Mass Extinctions on Earth Coincided With Out-of-Whack Carbon Cycles

Fossil skeleton of a Pteradactyl, from the British Museum's collection
Previous mass extinctions in Earth’s history can illuminate how much carbon human civilization can pump into the environment before risking a catastrophic climate change — and that point may be coming up within a century.

That’s the conclusion of Daniel Rothman, a geophysicist at the Massachusetts Institute of Technology, who built a database of fossil records going back half a billion years. Rothman found the periods in which large percentages of existing species died off coincided with big swings in the carbon isotopes found in those records, suggesting the planet’s carbon cycle was out of whack.
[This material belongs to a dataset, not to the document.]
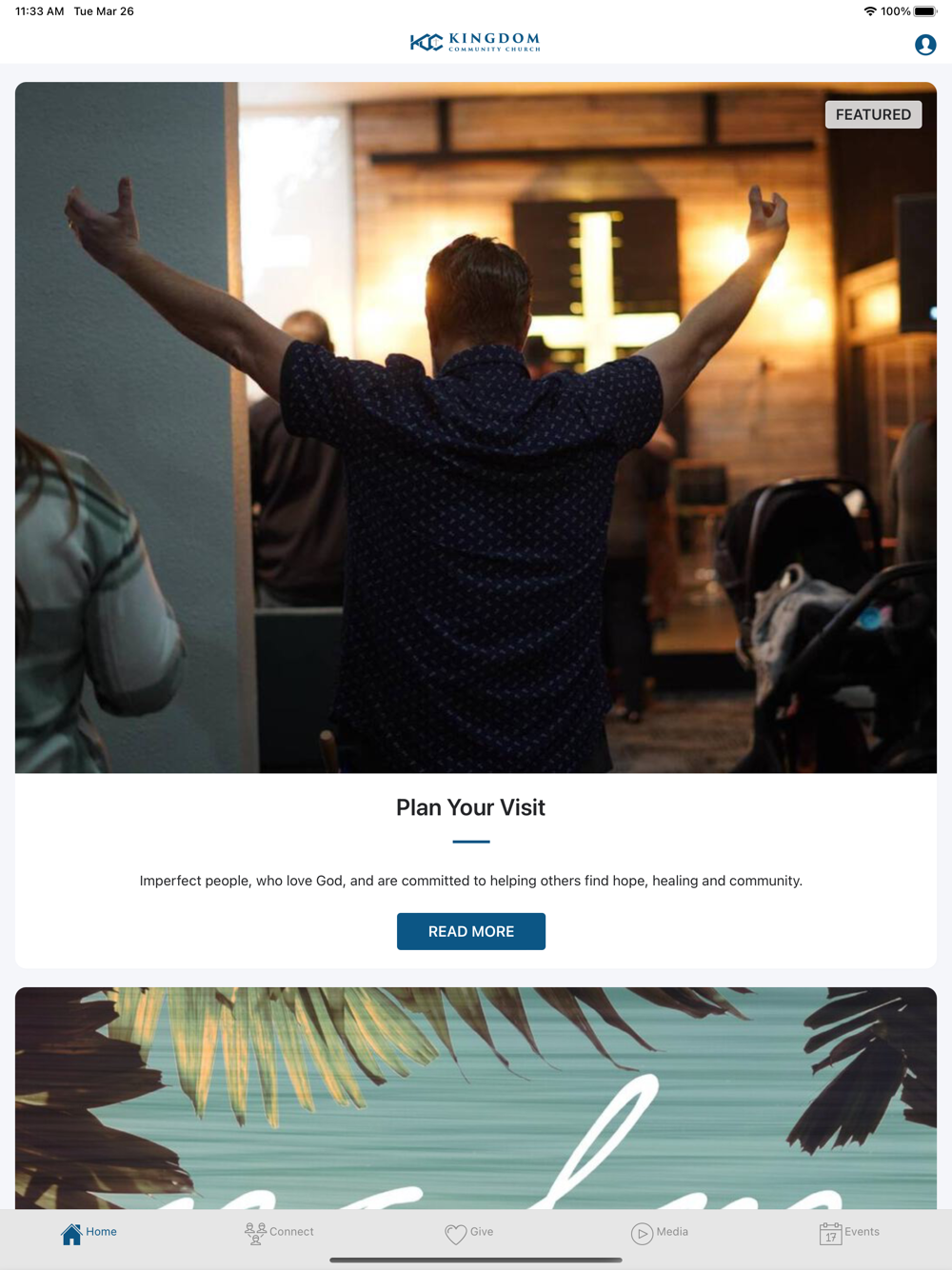Open the palm leaves card image
The image size is (952, 1270).
click(x=476, y=1098)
“It implies changes in the carbon cycle are likely both an indication of some kind of serious change and possibly a player in amplifying those changes,” Rothman told Seeker.

In a stable environment, carbon ebbs and flows from organic materials. Carbon dioxide fuels photosynthesis in plants, which store it as they grow; when they die and decay, it’s released back into the skies and the oceans.

But human civilization has been pumping more carbon into the environment by burning carbon-rich fossil fuels like coal, oil, and natural gas. On the current trajectory, the oceans are expected to absorb at least another 300 billion tons of carbon by 2100 — an amount that could end up producing long-term changes to the environment, Rothman concluded.

Sedimentary rocks at Meishan, China contain signatures of a disturbance in the carbon cycle immediately preceding Earth's greatest mass extinction.
Passing the threshold Rothman has calculated could mean abrupt environmental change — abrupt in biological and geochemical terms meaning within 10,000 years, Rothman said.

“It’s not that the date 2100 is a magic date,” he said. “It’s that the projection of the amount of carbon that will have been added by anthropogenic means — fossil fuel burning — for the most part suggest that 300 gigaton limit will have been surpassed by end of the century. But it may happen sooner. The question in the end is: What happens next?”

The study was published Wednesday in the research journal Science Advances.

Rothman isn’t alone in warning of a potential extinction. Some scientists argue a sixth such event is under way already, with about two species a year disappearing and thousands seeing their populations and ranges shrink. And scientists have long warned that an increase in global average temperatures beyond 2 degrees Celsius (3.6 degrees Fahrenheit) could have catastrophic consequences.